On the way out, my legs feel locked up. But I know they're moving. They're moving faster than my perception. So when the sun shaves the last bit of energy out of me and the thoughts start crossing my mind that I want to walk, that it would stop hurting if I just walked, I'm ready. I know I still have room to run.

I slow my cadence. I say, "If it was easy everybody would do it." I say, "You didn't come this far to walk." I say, "I can hurt."

The run is a gradual stairstep up to the horseshoe turn, where I grab a bottle of water, drink, and walk out a few steps, then pick it up, my hips and legs finally unlocking and my stride becoming loose and easy, breath natural. Three people pass me on the run. At about .3 miles out, I hear footsteps. Oh no WAY. She is close to my pace and closing in. I'm not going to let this happen. I edge faster. She passes me. She's about five inches taller, strong-looking with a walnut-colored deep tan, and has a 43 on her calf, just like mine. All leg, good posture, but she's hot and suffering.

I hang on to her and on the next uphill, kick in and pass. Just over the top of the hill, she stretches her legs and flies by. I think: Maybe she's used it up. .2 miles. It's early, but OK, here we go: time to show what you've got. I pass her with increasing speed and don't hear her behind me again — but I feel her there, over my shoulder, and remember that flailing lost sprint to the finish at Draper against the fifteen-year-old...

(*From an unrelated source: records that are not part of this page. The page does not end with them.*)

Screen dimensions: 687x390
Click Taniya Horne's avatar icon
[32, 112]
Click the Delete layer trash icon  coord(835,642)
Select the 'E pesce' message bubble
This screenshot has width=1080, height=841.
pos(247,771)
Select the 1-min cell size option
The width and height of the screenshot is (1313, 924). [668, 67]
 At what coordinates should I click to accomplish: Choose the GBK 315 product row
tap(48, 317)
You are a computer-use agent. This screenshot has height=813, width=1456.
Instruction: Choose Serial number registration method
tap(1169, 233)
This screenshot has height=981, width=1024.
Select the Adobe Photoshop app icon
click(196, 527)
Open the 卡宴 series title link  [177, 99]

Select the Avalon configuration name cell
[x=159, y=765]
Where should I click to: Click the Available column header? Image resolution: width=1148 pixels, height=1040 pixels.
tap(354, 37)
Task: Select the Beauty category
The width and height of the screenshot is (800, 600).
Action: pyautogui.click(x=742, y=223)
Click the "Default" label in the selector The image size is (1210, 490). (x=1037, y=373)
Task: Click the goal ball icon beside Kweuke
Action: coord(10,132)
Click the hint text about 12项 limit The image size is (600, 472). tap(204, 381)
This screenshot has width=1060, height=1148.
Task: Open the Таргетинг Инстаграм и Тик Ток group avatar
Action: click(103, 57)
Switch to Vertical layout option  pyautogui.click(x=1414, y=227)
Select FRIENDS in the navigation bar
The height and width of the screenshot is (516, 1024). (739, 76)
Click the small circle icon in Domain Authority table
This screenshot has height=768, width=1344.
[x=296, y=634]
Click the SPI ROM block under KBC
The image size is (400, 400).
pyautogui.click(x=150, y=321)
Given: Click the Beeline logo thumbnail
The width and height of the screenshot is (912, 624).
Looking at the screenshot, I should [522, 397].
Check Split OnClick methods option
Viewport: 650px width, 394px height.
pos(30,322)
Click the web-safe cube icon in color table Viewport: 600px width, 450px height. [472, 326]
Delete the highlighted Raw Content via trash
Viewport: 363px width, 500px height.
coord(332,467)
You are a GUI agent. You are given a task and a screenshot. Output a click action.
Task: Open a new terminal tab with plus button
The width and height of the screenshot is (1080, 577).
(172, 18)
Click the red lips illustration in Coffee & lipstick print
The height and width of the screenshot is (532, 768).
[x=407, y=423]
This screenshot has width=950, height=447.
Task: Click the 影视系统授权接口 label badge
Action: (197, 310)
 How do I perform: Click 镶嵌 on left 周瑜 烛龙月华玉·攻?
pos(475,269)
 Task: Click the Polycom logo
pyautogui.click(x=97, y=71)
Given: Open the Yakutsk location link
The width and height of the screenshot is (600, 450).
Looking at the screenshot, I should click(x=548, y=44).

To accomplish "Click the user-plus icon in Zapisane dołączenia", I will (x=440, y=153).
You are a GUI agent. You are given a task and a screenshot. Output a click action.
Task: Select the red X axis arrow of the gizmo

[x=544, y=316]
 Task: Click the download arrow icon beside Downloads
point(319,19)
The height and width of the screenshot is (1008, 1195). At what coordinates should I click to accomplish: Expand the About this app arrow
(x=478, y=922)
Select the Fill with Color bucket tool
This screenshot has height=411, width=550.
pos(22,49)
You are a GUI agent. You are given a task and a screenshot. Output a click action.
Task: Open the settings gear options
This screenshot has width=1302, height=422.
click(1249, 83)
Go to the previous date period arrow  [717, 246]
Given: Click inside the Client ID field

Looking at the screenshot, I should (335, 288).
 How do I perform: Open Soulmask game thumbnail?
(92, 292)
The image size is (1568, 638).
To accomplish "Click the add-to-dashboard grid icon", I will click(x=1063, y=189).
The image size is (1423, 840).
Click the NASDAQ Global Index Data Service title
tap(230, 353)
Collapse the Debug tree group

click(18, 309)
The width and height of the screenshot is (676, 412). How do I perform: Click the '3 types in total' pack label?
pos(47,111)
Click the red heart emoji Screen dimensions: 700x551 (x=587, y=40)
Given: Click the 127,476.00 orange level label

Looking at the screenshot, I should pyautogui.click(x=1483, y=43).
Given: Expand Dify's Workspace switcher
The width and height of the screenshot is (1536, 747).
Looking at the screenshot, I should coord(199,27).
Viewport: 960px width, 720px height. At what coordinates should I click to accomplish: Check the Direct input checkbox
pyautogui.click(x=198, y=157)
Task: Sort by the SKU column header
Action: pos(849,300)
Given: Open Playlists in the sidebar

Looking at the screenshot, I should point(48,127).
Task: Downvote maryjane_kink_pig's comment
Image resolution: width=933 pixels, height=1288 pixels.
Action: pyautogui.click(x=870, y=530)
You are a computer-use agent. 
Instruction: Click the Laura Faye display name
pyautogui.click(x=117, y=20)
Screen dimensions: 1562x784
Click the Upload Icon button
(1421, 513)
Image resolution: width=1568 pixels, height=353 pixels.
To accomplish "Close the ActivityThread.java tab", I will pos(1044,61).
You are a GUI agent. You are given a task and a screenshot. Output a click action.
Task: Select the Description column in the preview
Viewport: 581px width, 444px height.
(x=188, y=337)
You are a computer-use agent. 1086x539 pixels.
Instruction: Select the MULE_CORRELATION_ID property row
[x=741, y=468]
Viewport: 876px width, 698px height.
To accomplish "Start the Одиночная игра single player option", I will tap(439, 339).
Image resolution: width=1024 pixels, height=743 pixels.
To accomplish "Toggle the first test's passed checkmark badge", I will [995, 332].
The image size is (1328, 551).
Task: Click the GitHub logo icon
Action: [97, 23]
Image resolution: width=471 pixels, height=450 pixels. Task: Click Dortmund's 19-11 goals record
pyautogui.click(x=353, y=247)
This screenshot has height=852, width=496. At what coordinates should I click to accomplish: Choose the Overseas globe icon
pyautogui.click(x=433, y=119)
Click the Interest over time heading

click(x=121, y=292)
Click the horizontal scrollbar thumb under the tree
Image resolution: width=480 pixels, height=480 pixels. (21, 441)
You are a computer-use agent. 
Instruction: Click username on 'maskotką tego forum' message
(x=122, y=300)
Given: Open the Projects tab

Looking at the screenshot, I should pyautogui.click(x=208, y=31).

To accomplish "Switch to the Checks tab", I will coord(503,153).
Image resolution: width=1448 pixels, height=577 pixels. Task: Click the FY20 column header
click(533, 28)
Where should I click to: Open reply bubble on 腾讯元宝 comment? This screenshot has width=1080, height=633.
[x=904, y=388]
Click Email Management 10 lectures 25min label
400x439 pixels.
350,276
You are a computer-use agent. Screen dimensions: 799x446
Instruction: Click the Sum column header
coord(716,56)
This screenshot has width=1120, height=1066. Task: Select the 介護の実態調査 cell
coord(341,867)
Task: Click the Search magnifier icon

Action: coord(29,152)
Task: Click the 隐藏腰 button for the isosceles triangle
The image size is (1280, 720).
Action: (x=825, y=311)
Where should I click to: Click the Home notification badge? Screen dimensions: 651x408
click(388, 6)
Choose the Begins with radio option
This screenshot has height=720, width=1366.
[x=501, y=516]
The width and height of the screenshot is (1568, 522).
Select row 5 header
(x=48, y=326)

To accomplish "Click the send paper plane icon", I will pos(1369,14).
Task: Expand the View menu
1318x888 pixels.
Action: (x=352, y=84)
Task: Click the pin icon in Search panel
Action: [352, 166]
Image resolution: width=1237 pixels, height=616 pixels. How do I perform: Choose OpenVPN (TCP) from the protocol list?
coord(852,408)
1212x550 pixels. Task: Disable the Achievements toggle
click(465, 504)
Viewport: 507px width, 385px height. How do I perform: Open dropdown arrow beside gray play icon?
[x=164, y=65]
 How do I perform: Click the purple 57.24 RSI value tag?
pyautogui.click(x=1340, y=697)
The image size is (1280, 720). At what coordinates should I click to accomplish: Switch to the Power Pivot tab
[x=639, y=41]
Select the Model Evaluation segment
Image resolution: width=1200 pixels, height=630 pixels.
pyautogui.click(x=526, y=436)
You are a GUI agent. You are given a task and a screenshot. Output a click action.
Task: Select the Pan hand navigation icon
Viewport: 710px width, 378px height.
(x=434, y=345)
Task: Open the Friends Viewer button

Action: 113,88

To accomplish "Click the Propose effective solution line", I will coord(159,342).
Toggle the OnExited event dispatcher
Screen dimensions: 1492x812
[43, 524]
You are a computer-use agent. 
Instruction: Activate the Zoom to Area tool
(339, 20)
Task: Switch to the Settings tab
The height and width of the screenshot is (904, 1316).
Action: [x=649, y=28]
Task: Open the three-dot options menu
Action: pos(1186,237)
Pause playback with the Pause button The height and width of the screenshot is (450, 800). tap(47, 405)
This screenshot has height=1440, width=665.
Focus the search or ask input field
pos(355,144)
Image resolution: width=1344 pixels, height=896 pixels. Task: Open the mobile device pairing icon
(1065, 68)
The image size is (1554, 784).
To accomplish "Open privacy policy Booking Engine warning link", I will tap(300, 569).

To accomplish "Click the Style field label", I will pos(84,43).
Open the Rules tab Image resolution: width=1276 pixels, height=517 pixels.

Last turn. Uphill grassy sprint. Go. Go. Go. The voices and cheers of the crowd a blur of noise. Buried, buried, buried. Pain. Every last ounce. I double over, par usual, after the finisher medal and chip removal, and heave in and out. Seriously, one of these days I'm going to totally puke in the hair of the person who makes me stand still for chip removal right after I cross the line.

What a great race. Horrible swim. Great race.

Was so blitzed by the effort that I didn't want to stay and hang out and look for friends. I did see my run competition. "Great race, 43," I said, which made her laugh. "Back at you, 43," she said.

N. (who took fantastic photos, as always, will post later) waited while I picked up my finisher's shirt and results printout, changed clothes, and packed up my transition. We met Jen and Seth under a tree, where Seth poured the four of us a champagne toast and Jen and I basked in our newly displayed badassedness.